------ Source material ------

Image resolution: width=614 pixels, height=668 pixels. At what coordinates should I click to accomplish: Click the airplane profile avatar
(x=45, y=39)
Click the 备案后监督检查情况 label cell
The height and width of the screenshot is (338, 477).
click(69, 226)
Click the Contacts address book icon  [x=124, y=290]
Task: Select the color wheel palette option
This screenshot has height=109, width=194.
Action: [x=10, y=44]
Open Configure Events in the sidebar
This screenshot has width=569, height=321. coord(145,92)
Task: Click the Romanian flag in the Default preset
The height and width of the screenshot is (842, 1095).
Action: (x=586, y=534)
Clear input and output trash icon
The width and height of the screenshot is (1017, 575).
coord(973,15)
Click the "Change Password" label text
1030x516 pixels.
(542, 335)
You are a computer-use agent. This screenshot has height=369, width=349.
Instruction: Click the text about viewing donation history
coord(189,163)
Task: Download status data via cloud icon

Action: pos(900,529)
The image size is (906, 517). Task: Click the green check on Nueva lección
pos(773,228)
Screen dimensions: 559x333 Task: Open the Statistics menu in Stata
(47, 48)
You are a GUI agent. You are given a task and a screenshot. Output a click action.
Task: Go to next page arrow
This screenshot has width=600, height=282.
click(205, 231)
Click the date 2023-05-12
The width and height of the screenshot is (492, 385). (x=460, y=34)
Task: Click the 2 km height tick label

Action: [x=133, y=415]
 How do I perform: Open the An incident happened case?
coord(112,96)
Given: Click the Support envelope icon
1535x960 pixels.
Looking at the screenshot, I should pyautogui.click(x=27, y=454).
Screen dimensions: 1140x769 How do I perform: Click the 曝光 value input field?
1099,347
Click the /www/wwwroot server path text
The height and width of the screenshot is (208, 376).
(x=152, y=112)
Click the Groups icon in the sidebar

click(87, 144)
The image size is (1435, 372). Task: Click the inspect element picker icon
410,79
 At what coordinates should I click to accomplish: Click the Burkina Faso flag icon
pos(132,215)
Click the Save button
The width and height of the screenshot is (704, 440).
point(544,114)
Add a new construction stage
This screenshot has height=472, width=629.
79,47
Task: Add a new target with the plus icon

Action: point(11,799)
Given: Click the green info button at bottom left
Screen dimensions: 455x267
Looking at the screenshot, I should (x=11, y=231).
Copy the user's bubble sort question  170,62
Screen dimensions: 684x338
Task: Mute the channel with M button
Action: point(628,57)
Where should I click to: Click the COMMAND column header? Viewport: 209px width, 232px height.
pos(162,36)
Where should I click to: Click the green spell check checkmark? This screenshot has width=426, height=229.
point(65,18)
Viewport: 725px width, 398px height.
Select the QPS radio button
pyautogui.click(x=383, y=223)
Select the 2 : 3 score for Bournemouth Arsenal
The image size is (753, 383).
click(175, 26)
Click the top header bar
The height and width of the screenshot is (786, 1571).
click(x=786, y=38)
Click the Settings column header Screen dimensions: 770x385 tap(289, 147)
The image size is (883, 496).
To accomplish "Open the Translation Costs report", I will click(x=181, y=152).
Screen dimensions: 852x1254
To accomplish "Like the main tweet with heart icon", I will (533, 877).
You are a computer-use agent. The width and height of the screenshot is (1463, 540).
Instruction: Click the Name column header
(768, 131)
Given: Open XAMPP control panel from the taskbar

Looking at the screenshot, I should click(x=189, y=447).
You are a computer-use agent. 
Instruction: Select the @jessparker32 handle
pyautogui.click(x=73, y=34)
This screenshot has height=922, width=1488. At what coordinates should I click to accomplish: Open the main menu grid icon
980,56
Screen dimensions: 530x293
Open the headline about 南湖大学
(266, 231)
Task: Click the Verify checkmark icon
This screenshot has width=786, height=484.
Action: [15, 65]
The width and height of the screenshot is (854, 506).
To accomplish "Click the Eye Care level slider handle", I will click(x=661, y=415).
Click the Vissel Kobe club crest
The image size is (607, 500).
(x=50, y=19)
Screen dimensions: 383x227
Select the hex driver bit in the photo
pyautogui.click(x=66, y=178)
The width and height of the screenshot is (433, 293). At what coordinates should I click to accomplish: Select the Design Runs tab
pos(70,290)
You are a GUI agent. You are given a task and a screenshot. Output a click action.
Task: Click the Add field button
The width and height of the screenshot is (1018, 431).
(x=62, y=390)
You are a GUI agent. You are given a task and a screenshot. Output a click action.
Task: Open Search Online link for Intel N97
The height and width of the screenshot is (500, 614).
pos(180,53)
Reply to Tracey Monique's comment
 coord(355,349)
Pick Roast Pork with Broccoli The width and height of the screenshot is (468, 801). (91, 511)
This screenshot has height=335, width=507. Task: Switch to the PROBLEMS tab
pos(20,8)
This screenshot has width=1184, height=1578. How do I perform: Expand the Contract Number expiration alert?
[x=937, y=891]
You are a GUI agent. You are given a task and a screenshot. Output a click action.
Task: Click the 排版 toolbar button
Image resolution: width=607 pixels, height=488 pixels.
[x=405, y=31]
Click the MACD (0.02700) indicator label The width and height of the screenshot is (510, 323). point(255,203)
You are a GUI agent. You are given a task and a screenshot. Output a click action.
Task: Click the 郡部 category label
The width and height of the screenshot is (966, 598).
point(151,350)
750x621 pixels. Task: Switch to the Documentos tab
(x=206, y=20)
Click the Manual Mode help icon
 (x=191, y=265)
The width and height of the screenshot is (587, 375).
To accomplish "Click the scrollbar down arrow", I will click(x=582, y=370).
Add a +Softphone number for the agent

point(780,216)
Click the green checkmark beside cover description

------

## Exercise prompt:
Please repeat every entry, exactly as it was written.

## Response box:
Image resolution: width=614 pixels, height=668 pixels. At what coordinates should I click to accomplish: Click the airplane profile avatar
(x=45, y=39)
Click the 备案后监督检查情况 label cell
The height and width of the screenshot is (338, 477).
click(69, 226)
Click the Contacts address book icon  [x=124, y=290]
Task: Select the color wheel palette option
This screenshot has height=109, width=194.
Action: [x=10, y=44]
Open Configure Events in the sidebar
This screenshot has width=569, height=321. coord(145,92)
Task: Click the Romanian flag in the Default preset
The height and width of the screenshot is (842, 1095).
Action: (x=586, y=534)
Clear input and output trash icon
The width and height of the screenshot is (1017, 575).
coord(973,15)
Click the "Change Password" label text
1030x516 pixels.
(542, 335)
You are a computer-use agent. This screenshot has height=369, width=349.
Instruction: Click the text about viewing donation history
coord(189,163)
Task: Download status data via cloud icon

Action: pos(900,529)
The image size is (906, 517). Task: Click the green check on Nueva lección
pos(773,228)
Screen dimensions: 559x333 Task: Open the Statistics menu in Stata
(47, 48)
You are a GUI agent. You are given a task and a screenshot. Output a click action.
Task: Go to next page arrow
This screenshot has width=600, height=282.
click(205, 231)
Click the date 2023-05-12
The width and height of the screenshot is (492, 385). (x=460, y=34)
Task: Click the 2 km height tick label

Action: [x=133, y=415]
 How do I perform: Open the An incident happened case?
coord(112,96)
Given: Click the Support envelope icon
1535x960 pixels.
Looking at the screenshot, I should pyautogui.click(x=27, y=454).
Screen dimensions: 1140x769 How do I perform: Click the 曝光 value input field?
1099,347
Click the /www/wwwroot server path text
The height and width of the screenshot is (208, 376).
(x=152, y=112)
Click the Groups icon in the sidebar

click(87, 144)
The image size is (1435, 372). Task: Click the inspect element picker icon
410,79
 At what coordinates should I click to accomplish: Click the Burkina Faso flag icon
pos(132,215)
Click the Save button
The width and height of the screenshot is (704, 440).
point(544,114)
Add a new construction stage
This screenshot has height=472, width=629.
79,47
Task: Add a new target with the plus icon

Action: point(11,799)
Given: Click the green info button at bottom left
Screen dimensions: 455x267
Looking at the screenshot, I should (x=11, y=231).
Copy the user's bubble sort question  170,62
Screen dimensions: 684x338
Task: Mute the channel with M button
Action: point(628,57)
Where should I click to: Click the COMMAND column header? Viewport: 209px width, 232px height.
pos(162,36)
Where should I click to: Click the green spell check checkmark? This screenshot has width=426, height=229.
point(65,18)
Viewport: 725px width, 398px height.
Select the QPS radio button
pyautogui.click(x=383, y=223)
Select the 2 : 3 score for Bournemouth Arsenal
The image size is (753, 383).
click(175, 26)
Click the top header bar
The height and width of the screenshot is (786, 1571).
click(x=786, y=38)
Click the Settings column header Screen dimensions: 770x385 tap(289, 147)
The image size is (883, 496).
To accomplish "Open the Translation Costs report", I will click(x=181, y=152).
Screen dimensions: 852x1254
To accomplish "Like the main tweet with heart icon", I will (533, 877).
You are a computer-use agent. The width and height of the screenshot is (1463, 540).
Instruction: Click the Name column header
(768, 131)
Given: Open XAMPP control panel from the taskbar

Looking at the screenshot, I should click(x=189, y=447).
You are a computer-use agent. 
Instruction: Select the @jessparker32 handle
pyautogui.click(x=73, y=34)
This screenshot has height=922, width=1488. At what coordinates should I click to accomplish: Open the main menu grid icon
980,56
Screen dimensions: 530x293
Open the headline about 南湖大学
(266, 231)
Task: Click the Verify checkmark icon
This screenshot has width=786, height=484.
Action: [15, 65]
The width and height of the screenshot is (854, 506).
To accomplish "Click the Eye Care level slider handle", I will click(x=661, y=415).
Click the Vissel Kobe club crest
The image size is (607, 500).
(x=50, y=19)
Screen dimensions: 383x227
Select the hex driver bit in the photo
pyautogui.click(x=66, y=178)
The width and height of the screenshot is (433, 293). At what coordinates should I click to accomplish: Select the Design Runs tab
pos(70,290)
You are a GUI agent. You are given a task and a screenshot. Output a click action.
Task: Click the Add field button
The width and height of the screenshot is (1018, 431).
(x=62, y=390)
You are a GUI agent. You are given a task and a screenshot. Output a click action.
Task: Open Search Online link for Intel N97
The height and width of the screenshot is (500, 614).
pos(180,53)
Reply to Tracey Monique's comment
 coord(355,349)
Pick Roast Pork with Broccoli The width and height of the screenshot is (468, 801). (91, 511)
This screenshot has height=335, width=507. Task: Switch to the PROBLEMS tab
pos(20,8)
This screenshot has width=1184, height=1578. How do I perform: Expand the Contract Number expiration alert?
[x=937, y=891]
You are a GUI agent. You are given a task and a screenshot. Output a click action.
Task: Click the 排版 toolbar button
Image resolution: width=607 pixels, height=488 pixels.
[x=405, y=31]
Click the MACD (0.02700) indicator label The width and height of the screenshot is (510, 323). point(255,203)
You are a GUI agent. You are given a task and a screenshot. Output a click action.
Task: Click the 郡部 category label
The width and height of the screenshot is (966, 598).
point(151,350)
750x621 pixels. Task: Switch to the Documentos tab
(x=206, y=20)
Click the Manual Mode help icon
 (x=191, y=265)
The width and height of the screenshot is (587, 375).
To accomplish "Click the scrollbar down arrow", I will click(x=582, y=370).
Add a +Softphone number for the agent

point(780,216)
Click the green checkmark beside cover description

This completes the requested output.